[Collection entries]
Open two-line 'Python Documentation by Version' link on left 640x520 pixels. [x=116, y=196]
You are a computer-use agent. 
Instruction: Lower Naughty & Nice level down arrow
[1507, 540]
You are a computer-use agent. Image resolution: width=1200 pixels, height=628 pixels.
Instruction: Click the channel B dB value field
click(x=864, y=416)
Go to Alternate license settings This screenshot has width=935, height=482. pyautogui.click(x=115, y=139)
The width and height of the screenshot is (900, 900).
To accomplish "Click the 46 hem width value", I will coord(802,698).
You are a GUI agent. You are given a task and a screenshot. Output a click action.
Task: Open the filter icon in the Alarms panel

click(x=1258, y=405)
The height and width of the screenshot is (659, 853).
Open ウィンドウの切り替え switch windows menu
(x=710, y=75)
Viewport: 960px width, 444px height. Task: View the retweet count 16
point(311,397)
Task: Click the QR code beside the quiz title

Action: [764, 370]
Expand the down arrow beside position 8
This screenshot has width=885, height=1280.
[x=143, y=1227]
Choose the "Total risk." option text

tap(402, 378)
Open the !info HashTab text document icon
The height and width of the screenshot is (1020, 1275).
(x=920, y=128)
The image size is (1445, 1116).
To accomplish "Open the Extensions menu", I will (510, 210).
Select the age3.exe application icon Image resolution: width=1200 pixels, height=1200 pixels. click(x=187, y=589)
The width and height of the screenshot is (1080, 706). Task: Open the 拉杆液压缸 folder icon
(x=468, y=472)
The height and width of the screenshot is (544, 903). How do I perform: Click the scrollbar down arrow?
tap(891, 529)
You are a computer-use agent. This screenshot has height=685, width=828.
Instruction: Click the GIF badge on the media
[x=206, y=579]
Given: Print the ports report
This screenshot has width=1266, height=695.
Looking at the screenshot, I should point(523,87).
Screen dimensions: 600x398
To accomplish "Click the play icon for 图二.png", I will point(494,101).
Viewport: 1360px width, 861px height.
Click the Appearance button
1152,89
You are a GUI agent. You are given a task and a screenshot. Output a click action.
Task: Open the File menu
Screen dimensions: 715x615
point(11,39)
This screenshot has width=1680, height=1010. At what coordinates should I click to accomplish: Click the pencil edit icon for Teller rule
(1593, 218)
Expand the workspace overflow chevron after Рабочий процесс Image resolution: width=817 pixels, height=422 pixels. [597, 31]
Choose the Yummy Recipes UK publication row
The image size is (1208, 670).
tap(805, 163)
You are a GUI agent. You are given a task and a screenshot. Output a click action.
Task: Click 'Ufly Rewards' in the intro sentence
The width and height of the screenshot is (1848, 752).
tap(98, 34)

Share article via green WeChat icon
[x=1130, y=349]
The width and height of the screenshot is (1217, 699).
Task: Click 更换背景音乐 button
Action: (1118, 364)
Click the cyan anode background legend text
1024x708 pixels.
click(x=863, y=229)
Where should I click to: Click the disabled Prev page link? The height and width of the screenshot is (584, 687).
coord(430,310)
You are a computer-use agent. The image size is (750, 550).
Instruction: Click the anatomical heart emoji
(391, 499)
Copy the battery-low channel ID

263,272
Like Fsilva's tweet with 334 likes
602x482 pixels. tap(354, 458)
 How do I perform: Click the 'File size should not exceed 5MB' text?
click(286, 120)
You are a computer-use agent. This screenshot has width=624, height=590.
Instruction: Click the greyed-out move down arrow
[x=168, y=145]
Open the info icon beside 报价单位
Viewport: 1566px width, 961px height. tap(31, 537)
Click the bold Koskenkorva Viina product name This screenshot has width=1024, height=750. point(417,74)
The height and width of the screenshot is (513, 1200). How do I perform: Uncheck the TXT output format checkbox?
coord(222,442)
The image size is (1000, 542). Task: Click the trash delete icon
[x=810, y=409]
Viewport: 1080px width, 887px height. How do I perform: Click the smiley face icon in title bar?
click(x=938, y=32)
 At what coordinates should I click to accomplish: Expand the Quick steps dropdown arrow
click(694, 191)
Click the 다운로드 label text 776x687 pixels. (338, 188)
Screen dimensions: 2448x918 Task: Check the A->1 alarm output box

• [WHAT IS REQUIRED]:
Could every entry above be printed again, word for word?

• [SOLUTION TO THE EXERCISE]:
Open two-line 'Python Documentation by Version' link on left 640x520 pixels. [x=116, y=196]
You are a computer-use agent. 
Instruction: Lower Naughty & Nice level down arrow
[1507, 540]
You are a computer-use agent. Image resolution: width=1200 pixels, height=628 pixels.
Instruction: Click the channel B dB value field
click(x=864, y=416)
Go to Alternate license settings This screenshot has width=935, height=482. pyautogui.click(x=115, y=139)
The width and height of the screenshot is (900, 900).
To accomplish "Click the 46 hem width value", I will coord(802,698).
You are a GUI agent. You are given a task and a screenshot. Output a click action.
Task: Open the filter icon in the Alarms panel

click(x=1258, y=405)
The height and width of the screenshot is (659, 853).
Open ウィンドウの切り替え switch windows menu
(x=710, y=75)
Viewport: 960px width, 444px height. Task: View the retweet count 16
point(311,397)
Task: Click the QR code beside the quiz title

Action: [764, 370]
Expand the down arrow beside position 8
This screenshot has width=885, height=1280.
[x=143, y=1227]
Choose the "Total risk." option text

tap(402, 378)
Open the !info HashTab text document icon
The height and width of the screenshot is (1020, 1275).
(x=920, y=128)
The image size is (1445, 1116).
To accomplish "Open the Extensions menu", I will (510, 210).
Select the age3.exe application icon Image resolution: width=1200 pixels, height=1200 pixels. click(x=187, y=589)
The width and height of the screenshot is (1080, 706). Task: Open the 拉杆液压缸 folder icon
(x=468, y=472)
The height and width of the screenshot is (544, 903). How do I perform: Click the scrollbar down arrow?
tap(891, 529)
You are a computer-use agent. This screenshot has height=685, width=828.
Instruction: Click the GIF badge on the media
[x=206, y=579]
Given: Print the ports report
This screenshot has width=1266, height=695.
Looking at the screenshot, I should point(523,87).
Screen dimensions: 600x398
To accomplish "Click the play icon for 图二.png", I will point(494,101).
Viewport: 1360px width, 861px height.
Click the Appearance button
1152,89
You are a GUI agent. You are given a task and a screenshot. Output a click action.
Task: Open the File menu
Screen dimensions: 715x615
point(11,39)
This screenshot has width=1680, height=1010. At what coordinates should I click to accomplish: Click the pencil edit icon for Teller rule
(1593, 218)
Expand the workspace overflow chevron after Рабочий процесс Image resolution: width=817 pixels, height=422 pixels. [597, 31]
Choose the Yummy Recipes UK publication row
The image size is (1208, 670).
tap(805, 163)
You are a GUI agent. You are given a task and a screenshot. Output a click action.
Task: Click 'Ufly Rewards' in the intro sentence
The width and height of the screenshot is (1848, 752).
tap(98, 34)

Share article via green WeChat icon
[x=1130, y=349]
The width and height of the screenshot is (1217, 699).
Task: Click 更换背景音乐 button
Action: (1118, 364)
Click the cyan anode background legend text
1024x708 pixels.
click(x=863, y=229)
Where should I click to: Click the disabled Prev page link? The height and width of the screenshot is (584, 687).
coord(430,310)
You are a computer-use agent. The image size is (750, 550).
Instruction: Click the anatomical heart emoji
(391, 499)
Copy the battery-low channel ID

263,272
Like Fsilva's tweet with 334 likes
602x482 pixels. tap(354, 458)
 How do I perform: Click the 'File size should not exceed 5MB' text?
click(286, 120)
You are a computer-use agent. This screenshot has width=624, height=590.
Instruction: Click the greyed-out move down arrow
[x=168, y=145]
Open the info icon beside 报价单位
Viewport: 1566px width, 961px height. tap(31, 537)
Click the bold Koskenkorva Viina product name This screenshot has width=1024, height=750. point(417,74)
The height and width of the screenshot is (513, 1200). How do I perform: Uncheck the TXT output format checkbox?
coord(222,442)
The image size is (1000, 542). Task: Click the trash delete icon
[x=810, y=409]
Viewport: 1080px width, 887px height. How do I perform: Click the smiley face icon in title bar?
click(x=938, y=32)
 At what coordinates should I click to accomplish: Expand the Quick steps dropdown arrow
click(694, 191)
Click the 다운로드 label text 776x687 pixels. (338, 188)
Screen dimensions: 2448x918 Task: Check the A->1 alarm output box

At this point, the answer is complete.